Anticorruption advocates—including those in the private sector who have taken the fight against corruption seriously—insist that bribery is bad for business. That’s likely true in the aggregate, and perhaps it’s true for some individual firms. But it’s probably not true for all firms—otherwise, why would so many of them pay bribes? But it’s hard to know how much firms benefit from bribery. Likewise, while would be useful to know more about the factors that affect the size and probability of bribery, figuring this out is a challenge because of the secrecy of corrupt transactions.

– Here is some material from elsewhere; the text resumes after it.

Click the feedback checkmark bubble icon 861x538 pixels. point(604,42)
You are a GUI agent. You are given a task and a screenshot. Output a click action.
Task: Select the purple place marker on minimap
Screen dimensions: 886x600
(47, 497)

In a recent working paper, Yan Leung Cheung, P. Raghavendra Rau, and Aris Stouraitis try to get at these questions by looking at enforcement data for anti-bribery laws–both laws that apply domestically and those (like the U.S. FCPA and the UK Bribery Act) that prohibit foreign bribery. In particular, the study examines a subset of reported cases where (1) a bribe was (allegedly) paid for a particular, identifiable public contract, announced on a specific date, (2) there is stock and financial data for the firm, available on a day-to-day basis, and (3) the enforcement data contains information on the size of the bribe paid to secure the contract. Armed with that information, the authors reason that we can use the abnormal increase in firm market capitalization that coincides with the announcement of the contract as a measure of the gross benefit of the bribe to the firm (the authors assume that bribe-paying firms would not have gotten the contract without paying the bribe). We can then subtract the size of the bribe from that gross benefit to get the net benefit of bribery for the firm. On top of that, the authors reason that we can learn something about how the total gains from the bribe transaction are allocated between the firm and the corrupt public official by dividing the size of the bribe payment by the sum of the bribe payment plus the gross benefit of the bribe. The higher this ratio, the more the benefits of bribery go to the public official; the lower this ratio, the more the benefits of bribery accrue to the bribe-paying firm.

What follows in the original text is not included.